Although several of the proposed state tax reforms are being promoted as revenue neutral (likely necessitating, as the Center on Budget and Policy Priorities points out, higher property taxes as well), others are purposefully designed to shrink the public sector. Governor Mike Pence of Indiana is one of several Republican lawmakers who want to distribute their state's budget surplus through tax cuts, rather than replenish funding to programs and jobs cut during the recession, thereby locking in recession-era spending levels.
“Government should only collect what it needs,” Pence said in his 2013 State of the State address. “When government collects more than it needs, it should return that money to the hardworking taxpayers who earned it in the first place”—as opposed to funding improvements in education or infrastructure. Iowa lawmakers are on the same page, advocating spending the state's billion-dollar surplus on a one-time tax credit of $375, rather than increase funding for schools.
Republicans claim that this race to the bottom—replacing personal and corporate income taxes with regressive sales taxes, cutting social services and public sector jobs—will make their states more attractive to businesses. But, contrary to a widely cited, misleading report by supply-side evangelist Arthur Laffer, there is little evidence that low-tax states experience higher rates of economic growth. The success of resource-rich states like Texas and North Dakota, both of which are enjoying an oil and natural gas boom, cannot be replicated in states like Kansas, which already is struggling to fund its public schools. (The state is currently fighting an appellate court's mandate to increase spending on education.)

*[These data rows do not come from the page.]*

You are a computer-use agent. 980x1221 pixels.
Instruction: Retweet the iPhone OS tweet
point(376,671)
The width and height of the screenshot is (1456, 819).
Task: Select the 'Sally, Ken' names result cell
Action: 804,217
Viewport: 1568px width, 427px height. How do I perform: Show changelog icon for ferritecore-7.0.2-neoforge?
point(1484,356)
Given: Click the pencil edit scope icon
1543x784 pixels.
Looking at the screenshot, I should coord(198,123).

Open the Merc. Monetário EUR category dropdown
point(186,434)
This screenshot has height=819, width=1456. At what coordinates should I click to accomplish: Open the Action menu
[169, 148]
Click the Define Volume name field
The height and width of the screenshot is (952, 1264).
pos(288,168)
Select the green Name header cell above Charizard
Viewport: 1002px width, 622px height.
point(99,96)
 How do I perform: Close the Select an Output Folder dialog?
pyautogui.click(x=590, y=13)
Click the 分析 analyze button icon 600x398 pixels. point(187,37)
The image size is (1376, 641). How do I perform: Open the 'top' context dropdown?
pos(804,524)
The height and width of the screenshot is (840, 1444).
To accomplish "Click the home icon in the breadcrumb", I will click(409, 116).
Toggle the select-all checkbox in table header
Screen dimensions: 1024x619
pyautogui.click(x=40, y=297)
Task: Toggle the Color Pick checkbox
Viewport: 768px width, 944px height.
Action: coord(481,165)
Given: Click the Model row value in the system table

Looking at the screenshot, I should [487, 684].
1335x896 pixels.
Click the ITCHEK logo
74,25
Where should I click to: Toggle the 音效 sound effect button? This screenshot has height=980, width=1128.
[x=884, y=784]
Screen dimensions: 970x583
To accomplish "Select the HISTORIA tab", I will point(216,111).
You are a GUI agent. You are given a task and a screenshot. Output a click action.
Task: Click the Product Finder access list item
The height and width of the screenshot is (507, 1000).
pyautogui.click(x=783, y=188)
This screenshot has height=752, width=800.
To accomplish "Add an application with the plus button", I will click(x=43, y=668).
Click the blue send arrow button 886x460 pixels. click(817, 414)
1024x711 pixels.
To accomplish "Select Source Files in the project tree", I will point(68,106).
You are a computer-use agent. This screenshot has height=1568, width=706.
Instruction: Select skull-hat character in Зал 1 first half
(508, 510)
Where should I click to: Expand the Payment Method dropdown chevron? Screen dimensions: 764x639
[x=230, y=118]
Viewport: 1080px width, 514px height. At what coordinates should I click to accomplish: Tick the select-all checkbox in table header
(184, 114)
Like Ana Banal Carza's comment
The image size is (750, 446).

Sadly, this “race to the bottom” is a zero-sum game. Research suggests that tax rates have little to do with where individuals and businesses decide to relocate. And even if they did, states that lower their taxes can only steal businesses from one another, resulting in zero net gain for the country overall. The result, intended or not, is a massive giveaway to businesses and high-income individuals at the expense of the public sector, necessary investments in education and infrastructure, and the lower- and middle-class families that are left to finance them.